* **PROBLEM TO WORK ON**: Both the line with "Повернутися на головну сторінку (398, 415)" and the line with "Отзывы (69, 520)" in the records below must appear in the output, along with every line between them, exactly and with nothing added.

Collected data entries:
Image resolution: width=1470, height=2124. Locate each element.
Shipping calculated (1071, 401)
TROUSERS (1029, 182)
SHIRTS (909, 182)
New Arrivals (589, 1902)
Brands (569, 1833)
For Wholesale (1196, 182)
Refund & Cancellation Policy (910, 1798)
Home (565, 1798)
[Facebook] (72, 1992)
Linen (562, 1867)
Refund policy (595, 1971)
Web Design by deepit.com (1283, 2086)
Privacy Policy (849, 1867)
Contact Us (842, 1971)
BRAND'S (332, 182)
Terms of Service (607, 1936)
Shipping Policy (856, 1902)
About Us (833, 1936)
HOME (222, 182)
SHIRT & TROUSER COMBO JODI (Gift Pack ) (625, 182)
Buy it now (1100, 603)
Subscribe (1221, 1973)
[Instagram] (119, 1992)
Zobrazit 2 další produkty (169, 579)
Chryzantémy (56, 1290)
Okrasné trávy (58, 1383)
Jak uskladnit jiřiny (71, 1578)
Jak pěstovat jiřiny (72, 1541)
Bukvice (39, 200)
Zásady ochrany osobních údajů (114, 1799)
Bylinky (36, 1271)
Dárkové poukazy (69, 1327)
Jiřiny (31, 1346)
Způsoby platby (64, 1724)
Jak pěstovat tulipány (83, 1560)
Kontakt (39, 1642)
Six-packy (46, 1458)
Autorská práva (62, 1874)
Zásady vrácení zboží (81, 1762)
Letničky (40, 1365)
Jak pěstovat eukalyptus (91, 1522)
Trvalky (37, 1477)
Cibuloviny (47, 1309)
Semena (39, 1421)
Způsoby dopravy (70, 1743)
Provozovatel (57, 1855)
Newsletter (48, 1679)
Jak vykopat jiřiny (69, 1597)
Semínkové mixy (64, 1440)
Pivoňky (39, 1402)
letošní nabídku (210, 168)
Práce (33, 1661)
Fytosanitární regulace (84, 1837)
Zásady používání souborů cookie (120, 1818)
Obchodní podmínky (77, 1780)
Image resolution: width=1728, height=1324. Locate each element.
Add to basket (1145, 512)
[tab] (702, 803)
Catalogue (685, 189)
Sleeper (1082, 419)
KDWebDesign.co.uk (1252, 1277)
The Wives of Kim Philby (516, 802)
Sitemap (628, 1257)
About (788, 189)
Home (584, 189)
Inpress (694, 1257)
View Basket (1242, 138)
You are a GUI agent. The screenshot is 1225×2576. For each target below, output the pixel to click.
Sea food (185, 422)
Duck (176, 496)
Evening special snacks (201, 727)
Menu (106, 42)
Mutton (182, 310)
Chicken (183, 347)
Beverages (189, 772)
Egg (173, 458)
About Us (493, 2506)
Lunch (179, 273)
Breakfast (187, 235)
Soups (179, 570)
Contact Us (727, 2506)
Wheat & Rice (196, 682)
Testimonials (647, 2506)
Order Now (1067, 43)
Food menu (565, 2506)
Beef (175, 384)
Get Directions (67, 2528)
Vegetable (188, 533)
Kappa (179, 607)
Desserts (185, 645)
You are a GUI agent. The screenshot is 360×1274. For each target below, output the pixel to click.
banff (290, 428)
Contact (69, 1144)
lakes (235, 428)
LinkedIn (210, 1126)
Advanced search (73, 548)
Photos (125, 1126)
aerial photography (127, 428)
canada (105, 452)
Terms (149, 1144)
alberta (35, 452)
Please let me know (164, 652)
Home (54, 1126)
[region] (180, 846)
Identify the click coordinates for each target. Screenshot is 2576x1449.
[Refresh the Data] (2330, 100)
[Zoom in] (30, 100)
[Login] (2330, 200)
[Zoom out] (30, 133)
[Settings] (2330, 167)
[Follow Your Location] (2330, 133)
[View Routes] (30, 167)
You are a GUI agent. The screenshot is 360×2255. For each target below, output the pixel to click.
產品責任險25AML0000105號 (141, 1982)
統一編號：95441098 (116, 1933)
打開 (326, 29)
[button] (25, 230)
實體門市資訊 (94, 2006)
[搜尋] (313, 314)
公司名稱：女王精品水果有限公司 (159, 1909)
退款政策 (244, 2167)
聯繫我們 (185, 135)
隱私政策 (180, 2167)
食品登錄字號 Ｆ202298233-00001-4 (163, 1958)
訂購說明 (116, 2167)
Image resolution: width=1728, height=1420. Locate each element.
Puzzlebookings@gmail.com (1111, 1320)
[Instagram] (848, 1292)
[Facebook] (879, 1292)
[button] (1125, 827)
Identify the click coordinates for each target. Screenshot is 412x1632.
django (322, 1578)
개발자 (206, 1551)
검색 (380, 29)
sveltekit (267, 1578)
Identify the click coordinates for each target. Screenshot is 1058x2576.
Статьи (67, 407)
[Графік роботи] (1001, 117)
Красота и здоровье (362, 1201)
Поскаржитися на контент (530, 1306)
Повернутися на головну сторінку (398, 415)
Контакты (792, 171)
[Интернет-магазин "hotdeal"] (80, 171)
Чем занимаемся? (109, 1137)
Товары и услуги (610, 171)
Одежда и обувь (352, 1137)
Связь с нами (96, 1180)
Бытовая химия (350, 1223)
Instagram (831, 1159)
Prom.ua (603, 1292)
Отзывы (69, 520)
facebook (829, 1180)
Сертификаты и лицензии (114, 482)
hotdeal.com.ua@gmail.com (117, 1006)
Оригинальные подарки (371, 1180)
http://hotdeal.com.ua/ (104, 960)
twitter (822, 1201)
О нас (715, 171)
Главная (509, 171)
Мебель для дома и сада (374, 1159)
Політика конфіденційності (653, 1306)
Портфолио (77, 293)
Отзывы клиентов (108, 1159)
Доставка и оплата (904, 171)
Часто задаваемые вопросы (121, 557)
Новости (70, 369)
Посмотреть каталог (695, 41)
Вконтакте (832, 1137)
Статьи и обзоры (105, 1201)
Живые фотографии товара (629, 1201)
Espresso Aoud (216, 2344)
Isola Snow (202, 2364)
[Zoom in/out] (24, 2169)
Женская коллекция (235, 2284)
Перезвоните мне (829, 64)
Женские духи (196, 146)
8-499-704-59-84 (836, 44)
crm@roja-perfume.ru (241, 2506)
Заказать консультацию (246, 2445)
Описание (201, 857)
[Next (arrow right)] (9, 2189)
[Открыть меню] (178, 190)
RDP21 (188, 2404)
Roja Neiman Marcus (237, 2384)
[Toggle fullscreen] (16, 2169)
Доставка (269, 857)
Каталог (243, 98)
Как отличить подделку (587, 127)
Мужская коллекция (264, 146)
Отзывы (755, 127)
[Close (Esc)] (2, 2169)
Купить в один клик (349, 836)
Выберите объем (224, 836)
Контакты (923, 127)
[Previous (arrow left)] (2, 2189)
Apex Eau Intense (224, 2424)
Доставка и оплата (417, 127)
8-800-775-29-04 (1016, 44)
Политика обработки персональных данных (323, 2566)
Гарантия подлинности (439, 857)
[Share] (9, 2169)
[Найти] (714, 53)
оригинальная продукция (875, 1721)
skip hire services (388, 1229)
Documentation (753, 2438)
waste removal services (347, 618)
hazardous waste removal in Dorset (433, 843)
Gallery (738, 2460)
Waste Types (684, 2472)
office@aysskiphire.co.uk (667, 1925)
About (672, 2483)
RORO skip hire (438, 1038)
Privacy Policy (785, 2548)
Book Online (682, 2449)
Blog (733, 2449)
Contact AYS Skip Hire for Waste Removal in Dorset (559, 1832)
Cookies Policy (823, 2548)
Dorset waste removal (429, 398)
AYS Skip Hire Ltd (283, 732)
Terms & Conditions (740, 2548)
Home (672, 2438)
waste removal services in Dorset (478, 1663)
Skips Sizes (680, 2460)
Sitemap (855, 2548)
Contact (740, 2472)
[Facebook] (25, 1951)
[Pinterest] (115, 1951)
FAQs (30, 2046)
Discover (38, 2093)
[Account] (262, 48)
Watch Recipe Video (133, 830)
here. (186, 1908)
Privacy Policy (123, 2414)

* **RESPONSE TO THIS EXERCISE**:
Повернутися на головну сторінку (398, 415)
Контакты (792, 171)
[Интернет-магазин "hotdeal"] (80, 171)
Чем занимаемся? (109, 1137)
Товары и услуги (610, 171)
Одежда и обувь (352, 1137)
Связь с нами (96, 1180)
Бытовая химия (350, 1223)
Instagram (831, 1159)
Prom.ua (603, 1292)
Отзывы (69, 520)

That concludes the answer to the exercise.